Amazon’un son yıllarda ödeme sistemi Amazon Pay’in alt/üst yapısına yüklü yatırımlar yaptığı gözlemlendi. Özünde bir e-ticaret şirketi olduğuna göre, bizi şaşırtan bir şey yok. Şirketin asıl amacı ve önceliği bu yatırımlar ve ortaya çıkan ürün ve hizmetler sayesinde alıcı ile satıcı arasında işlem yaparken anlaşmazlıkların en aza, mümkünse sıfıra indirilmesidir.
Amazon Pay’de alıcılara dijital cüzdan hizmeti sunuyor. Ayrıca, alıcılar ile satış yapan satıcılar arasında çevrim içi (on-line) ya da fiziksel ortamda bir ödeme ağı oluşturdu. Geçtiğimiz yıllarda Worldpay’in tamamını satın alarak Amazon Pay’in pazar payını büyütmeyi hedefledi. Bir yandan da; Amazon Pay’i kullanarak dijital cüzdan uygulamaları üzerine yeteneklerini artırmaya odaklandı ve çok değişik teknikleri deneyimlemeye başladı. Örneğin, mobil ödemeler konusunda bir start up olan ve batan ‘GoPago’nun teknik kadrosundan bazılarını işe aldı. GoPago’da yapamadıklarını Amazon’da yapabilmeleri için fırsat verdi.
Şu anda Amerika Birleşik Devletleri’nden başka Almanya, Avusturya, Belçika, Danimarka, Fransa, İrlanda, Güney Kıbrıs Rum Yönetimi, Hindistan, Hollanda, İngiltere, İspanya, İsveç, İsviçre, İtalya, Japonya, Lüksemburg, Macaristan ve Portekiz’de Amazon Pay kullanılıyor. Sattığı ürün ve hizmet yelpazesini geçtiğimiz yıllarda kamusal ödemeler, seyahat, sigorta, eğlence ve hayır için yapılan bağışlar ile genişlettiğine tanık oluyoruz.
Amazon 2019’da radikal bir karar alarak kendi dışındaki şirketlerle iş birliği anlaşmaları imzalamaya, bu sayede çok kanallı bir yapıya geçmeye karar verdi. İlk iş olarak, o yıl Mart ayında Worldpay ile entegrasyon yapacağını duyurdu.
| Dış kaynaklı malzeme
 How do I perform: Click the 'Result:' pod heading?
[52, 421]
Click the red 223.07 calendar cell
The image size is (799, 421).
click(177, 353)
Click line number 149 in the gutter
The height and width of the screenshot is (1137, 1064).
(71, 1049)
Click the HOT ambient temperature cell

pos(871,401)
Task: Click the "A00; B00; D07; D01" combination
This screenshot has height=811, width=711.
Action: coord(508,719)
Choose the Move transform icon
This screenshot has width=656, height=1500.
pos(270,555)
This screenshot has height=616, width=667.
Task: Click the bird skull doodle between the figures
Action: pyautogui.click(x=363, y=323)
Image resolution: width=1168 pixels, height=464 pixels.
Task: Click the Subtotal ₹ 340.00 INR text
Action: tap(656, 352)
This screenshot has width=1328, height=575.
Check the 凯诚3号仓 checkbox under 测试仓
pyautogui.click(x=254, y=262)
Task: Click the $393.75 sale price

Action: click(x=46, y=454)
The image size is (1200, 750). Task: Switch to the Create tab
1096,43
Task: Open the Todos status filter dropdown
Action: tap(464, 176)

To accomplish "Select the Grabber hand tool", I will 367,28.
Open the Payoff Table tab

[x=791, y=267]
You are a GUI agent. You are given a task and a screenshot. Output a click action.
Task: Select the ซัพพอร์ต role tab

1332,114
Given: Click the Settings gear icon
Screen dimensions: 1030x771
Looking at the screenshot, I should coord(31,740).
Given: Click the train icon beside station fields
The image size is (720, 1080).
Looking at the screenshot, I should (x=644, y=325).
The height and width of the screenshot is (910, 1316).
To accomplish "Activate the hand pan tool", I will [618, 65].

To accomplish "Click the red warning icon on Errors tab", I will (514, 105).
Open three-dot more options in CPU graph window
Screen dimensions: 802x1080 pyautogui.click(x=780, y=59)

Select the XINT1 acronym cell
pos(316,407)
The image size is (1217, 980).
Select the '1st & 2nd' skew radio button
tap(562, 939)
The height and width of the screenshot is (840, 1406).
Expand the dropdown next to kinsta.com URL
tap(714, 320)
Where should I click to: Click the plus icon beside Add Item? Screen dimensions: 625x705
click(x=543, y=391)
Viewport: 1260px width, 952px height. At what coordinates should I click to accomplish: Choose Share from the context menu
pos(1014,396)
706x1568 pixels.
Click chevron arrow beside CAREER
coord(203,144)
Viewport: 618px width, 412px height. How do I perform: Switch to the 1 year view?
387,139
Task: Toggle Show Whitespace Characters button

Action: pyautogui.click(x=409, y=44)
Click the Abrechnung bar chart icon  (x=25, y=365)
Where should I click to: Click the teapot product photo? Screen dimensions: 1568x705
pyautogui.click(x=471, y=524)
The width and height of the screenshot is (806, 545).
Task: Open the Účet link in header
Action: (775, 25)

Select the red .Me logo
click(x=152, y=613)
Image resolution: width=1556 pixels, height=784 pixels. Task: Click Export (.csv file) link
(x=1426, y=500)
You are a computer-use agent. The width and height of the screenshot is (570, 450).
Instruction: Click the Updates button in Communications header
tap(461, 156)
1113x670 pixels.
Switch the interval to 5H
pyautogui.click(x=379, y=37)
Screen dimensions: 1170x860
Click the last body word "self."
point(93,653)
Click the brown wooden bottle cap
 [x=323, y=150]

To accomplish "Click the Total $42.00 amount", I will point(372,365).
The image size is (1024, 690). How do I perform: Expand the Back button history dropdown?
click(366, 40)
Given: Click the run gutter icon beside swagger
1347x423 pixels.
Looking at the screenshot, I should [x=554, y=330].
Worldpay bankalar ve kredi kartı şirketleri arasında, arka planda aracılık hizmetleri veren ve dünyada işlem hacmi olarak kendi alanındaki en büyük kuruluşlardan biridir.
Amazon Bilgi Teknolojilerinde oyun kurmak için baş ucu kitabına yazdığı öncelikler arasında patent sahibi olma arzusunu ve kullanım hakkı kendinde olan teknolojiler geliştirmek istediğini saklamıyor. Böylece, piyasadaki yerini sağlamlaştıracağına ve adını yaygınlaştıracağına inanıyor.
Ancak, bir yandan da Jeff Bezos’un daha Amazon’u kurarken, birinci günde ortaya koyduğu, en önemli şeyin müşteri odaklı çözümler üretilmesinin gerekliliği ve müşteri satın aldığı bir şeyin parasını satıcıya öderken hiç zorlukla karşılaşmamasının satışları artıracağı felsefesi bugün de geçerliliğini koruyor. Amazon Pay ile web, mobil cihazlar ve Nesnelerin İnternetinden yararlanarak salt e-ticaretten çoklu kanaldan (omni-channel) satışa doğru genişliyor.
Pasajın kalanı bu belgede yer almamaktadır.